Did you know your kid’s car seat has an expiry date on it?
Car seat usage sure has changed over the years. Kids need to be in a car seat or a booster for eight to twelve years, a.k.a. approximately forever, now-a-days. When I was a kid car seats were strictly for infants, and once you moved out of the baby seat you were free to roam the vehicle, seat belts sometimes optional. A lot has changed over the years, and it’s all meant to keep our kids as safe as possible.
When I had my first child I had a big baby shower a few months before my due date, and of course one of the items I asked for on my registry was a carseat. Well, actually two car seats. We had a bassinet style infant seat, the type that pops out and you can carry the baby around in it, which we intended to use for the first six months or so, and then a second car seat, designed to grow with the child, transforming from a rear facing harness style seat, to a forward facing seat, and eventually to a booster.
However we really liked the convenience of the pop and carry infant seat, so we used it for as long as possible. This is going back a few years now but if I’m remembering correctly we kept her in that seat until sometime around her first birthday. By the time I brought that second car seat out of it’s box and set it up the thing was already over a year old. Which is a problem because car seats have expiry dates.
According to the Transport Canada website:
Manufacturers give an expiry or useful life date because over time:
- frequent use and exposure to sunlight can damage and weaken plastic;
- safe-use labels on the products fade or become hard to read;
- instruction manuals have likely been lost;
- food, cleaners, drinks and other materials that have been spilled or used on webbing, buckles, adjusters and other parts may prevent them from working safely;
- the history or condition of the car seat or booster seat becomes hard to check (was it in a crash, was it stored in a place or in a way that caused damage to parts, etc.?);
- safety regulations and standards may have changed, so safer products may now be on the market; and
- second or subsequent owners may not get product safety recall notices if problems arise.
All of which makes perfect sense, but car seat expiry dates can still be extremely frustrating if you’re not paying close attention. I mean, when picking out my daughter’s seat I knew that carseats had expiry dates. I had heard this fact mentioned, I was vaguely aware it was a thing. However I assumed that since kids are now required to be in a car seat or booster until somewhere between age eight and age twelve, depending on their height and weight, that the seats must be designed to last that long. That would only be logical, right?
What I didn’t realize is that some manufacturers have expiry dates that last as little as six years. And the expiry date isn’t based on when you first start using the seat, it’s based on when the seat was manufactured. So when I put that brand new seat into our car it was already almost two years into its’ expiry date.

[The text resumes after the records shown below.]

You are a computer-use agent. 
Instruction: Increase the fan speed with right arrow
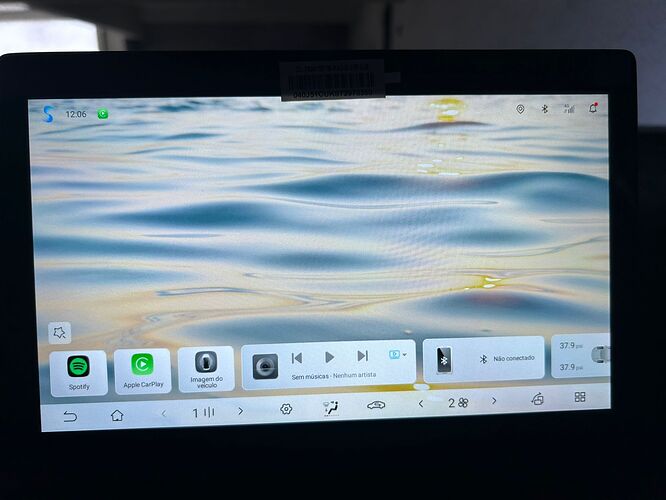click(494, 402)
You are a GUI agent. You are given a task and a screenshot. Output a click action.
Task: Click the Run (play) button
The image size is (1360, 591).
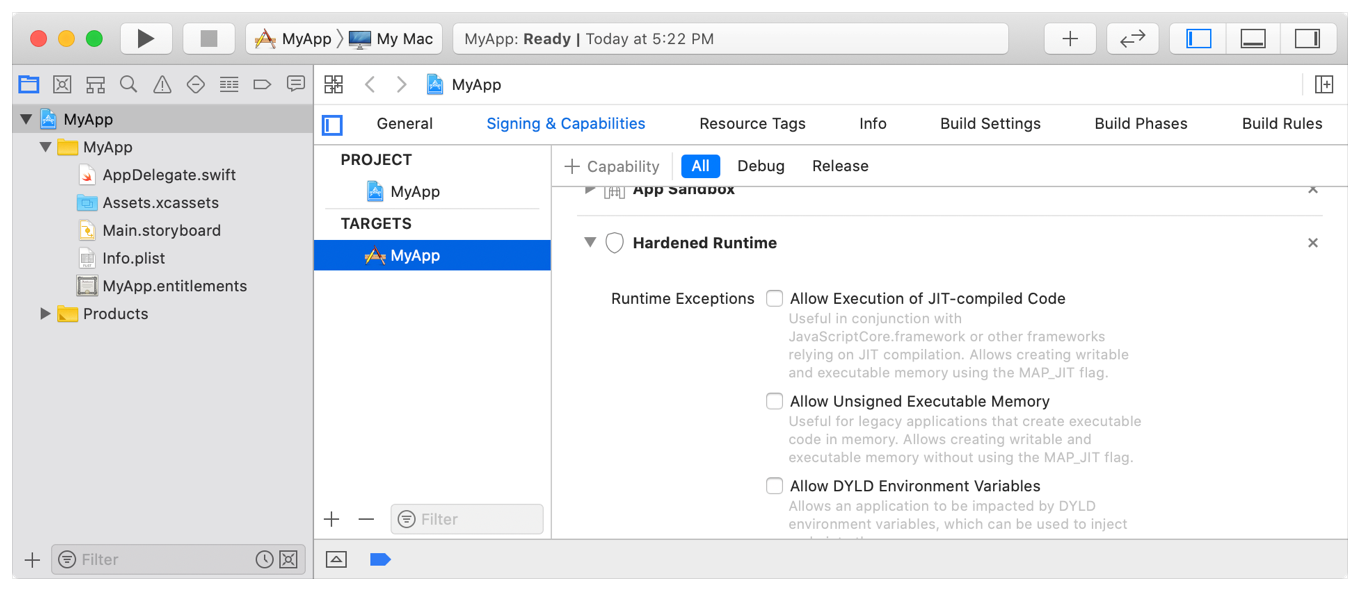pos(146,39)
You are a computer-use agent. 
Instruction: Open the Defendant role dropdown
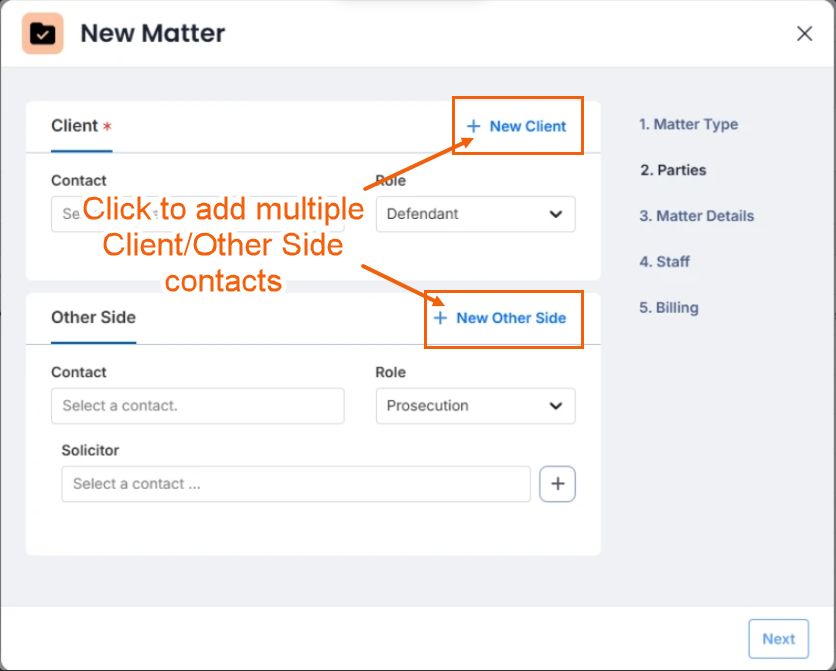[475, 214]
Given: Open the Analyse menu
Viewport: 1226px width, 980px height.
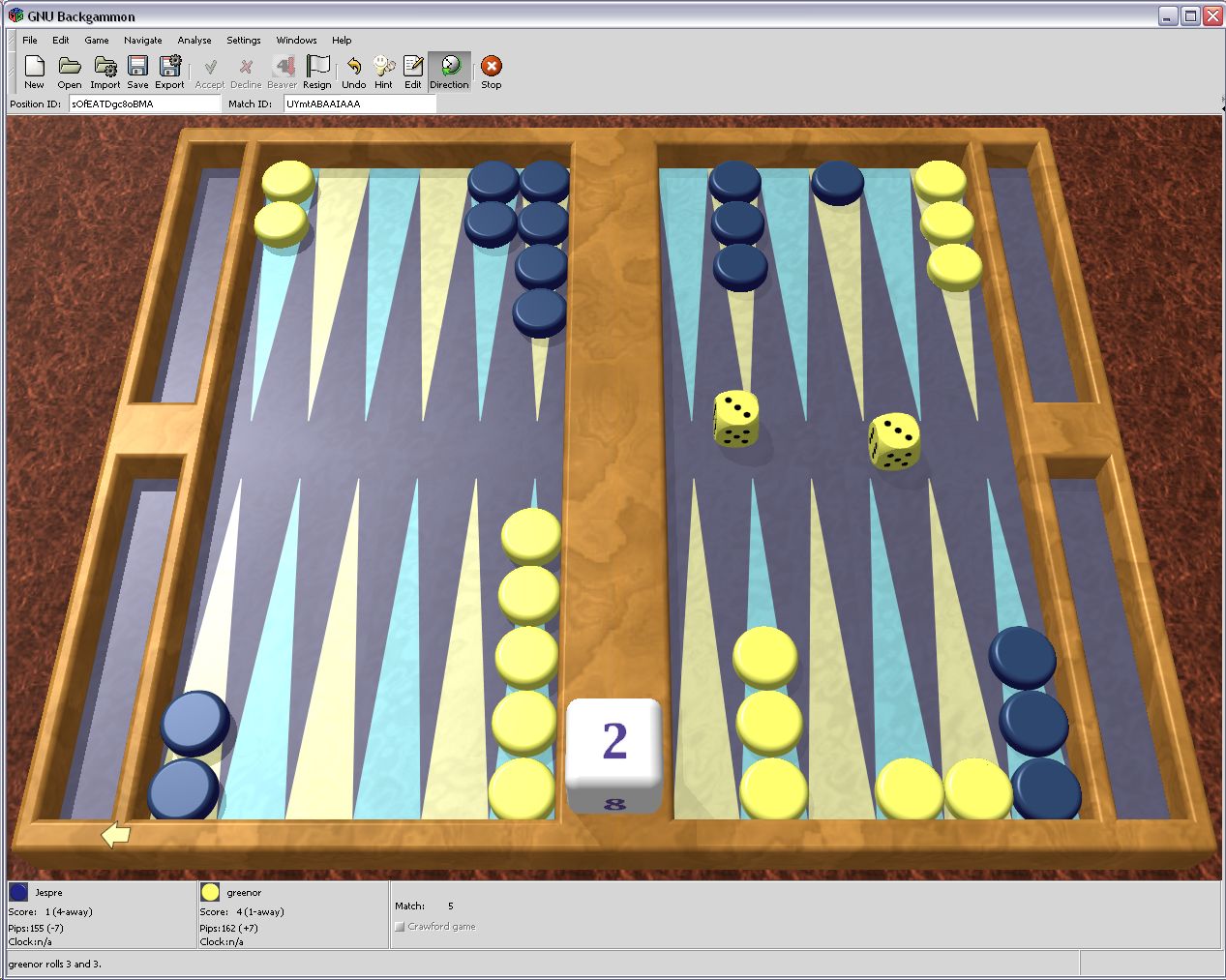Looking at the screenshot, I should click(x=194, y=41).
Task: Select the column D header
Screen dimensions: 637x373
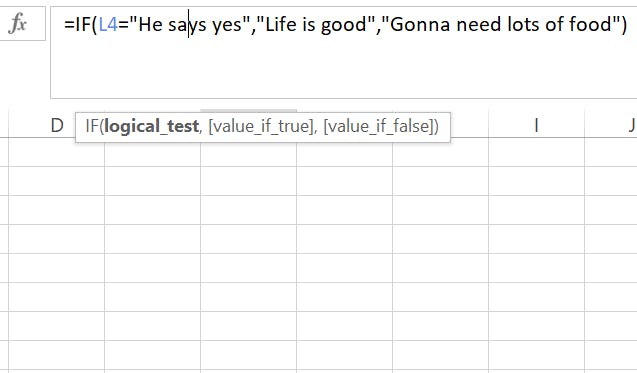Action: [x=56, y=126]
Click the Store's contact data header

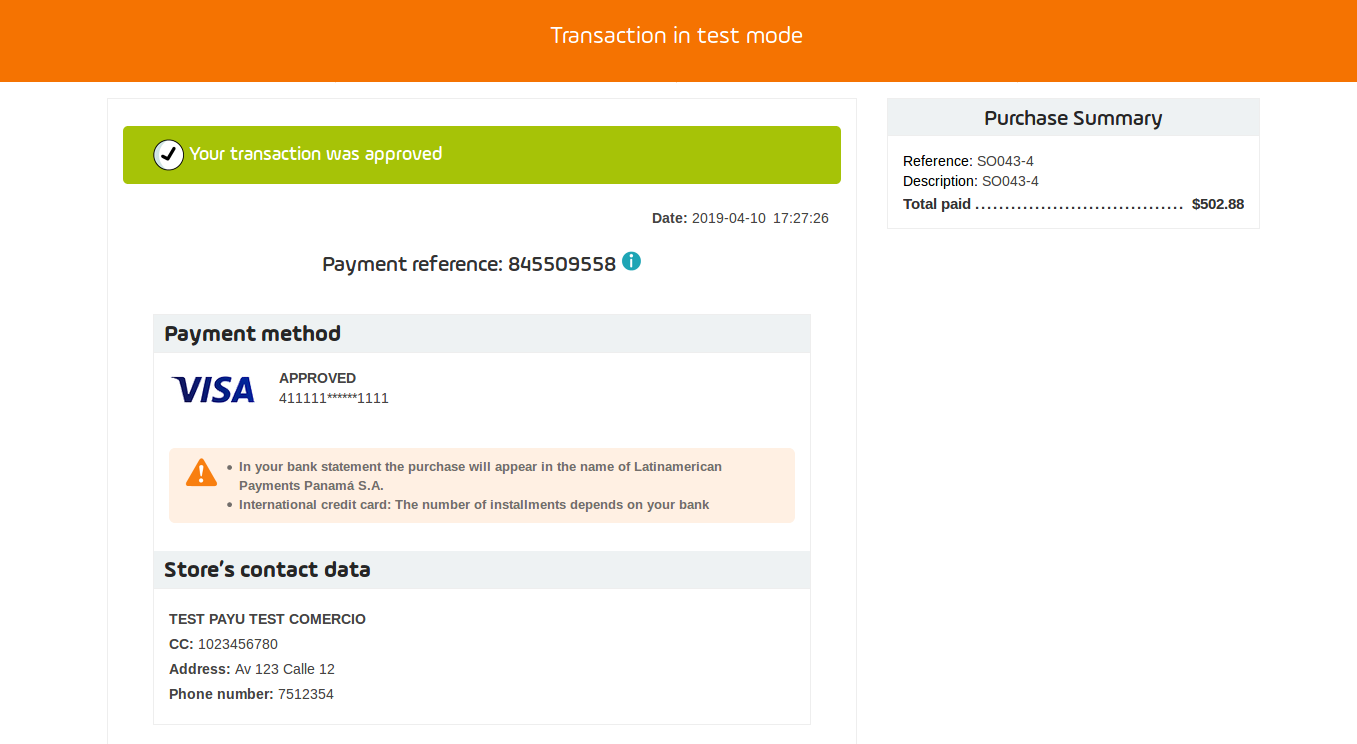(x=267, y=570)
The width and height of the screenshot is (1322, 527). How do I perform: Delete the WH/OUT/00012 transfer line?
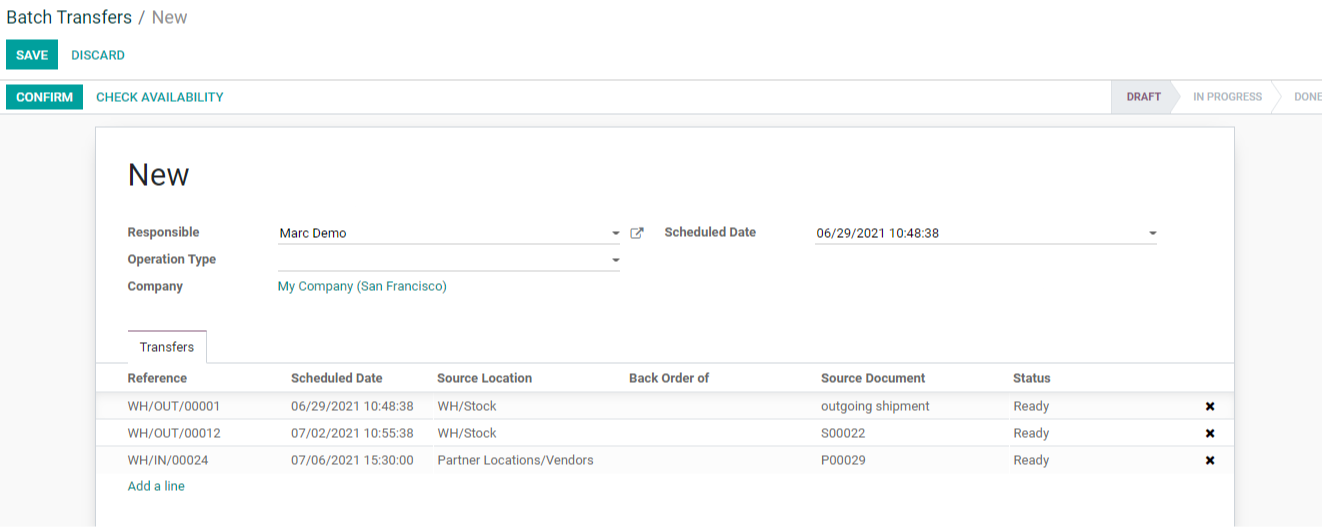1210,433
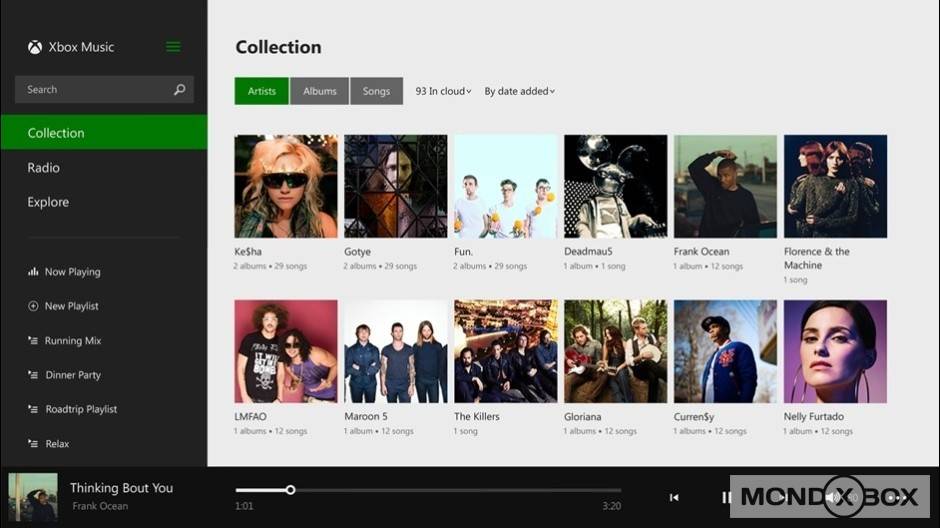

Which means by the time my daughter’s seat was ready to be transformed into a booster it was already ridiculously close to it’s expiry date. I was ticked off because we had paid extra for a seat which would transform into a booster when we would have been better off buying a simple non-convertible car seat for the toddler years, and then a separate booster seat once she became old enough to use it.
So here’s what I wish I had known before picking out my first car seat:
First: Car seats expire. It sucks, but it’s a fact of life.
Second: Having your child in a seat which has already expired is not only unsafe, it’s against the law.
Third: You may want to wait and not purchase the seat until you intend to use it. Having a brand new car seat sit in your closet for a year, with that expiry date already counting down, is probably not the best way to go.
Fourth: The expiry date is based on the date of manufacture. Keep in mind the car seat you buy may have been sitting in the store for a few months. If possible check the packaging for the expiry date before purchasing.
Fifth: When it comes to expiry dates not all brands are created equal. Some seats have expiry dates that last as little as six years, while others are good for eight or even ten. You can check out this chart on the Transport Canada website to see how various brands stack up when it comes to expiry dates.
One of the things that makes the Diono Radian RXT I recently reviewed particularly awesome is the fact that it is good for up to eight years as an infant or child seat, and then an additional two as a booster. Making it a car seat which may actually work for your child right from birth until when they’re ready to buckle in with a regular seat belt. Woohoo!
Overall, if I had known a bit more about car seat expiry dates before choosing my daughter’s car seat I would have saved myself some frustration, and also some money. Paying extra for a seat that converts to a booster, when it’s going to expire before your kid can use it as a booster seat, just doesn’t make sense! If I could go back and change things I would either pick out a simpler non-transforming seat, or a car seat that was actually designed to last long enough for my child to still use when booster seat time came along.
What car seat tips do you wish you’d known before picking out your child’s first seat?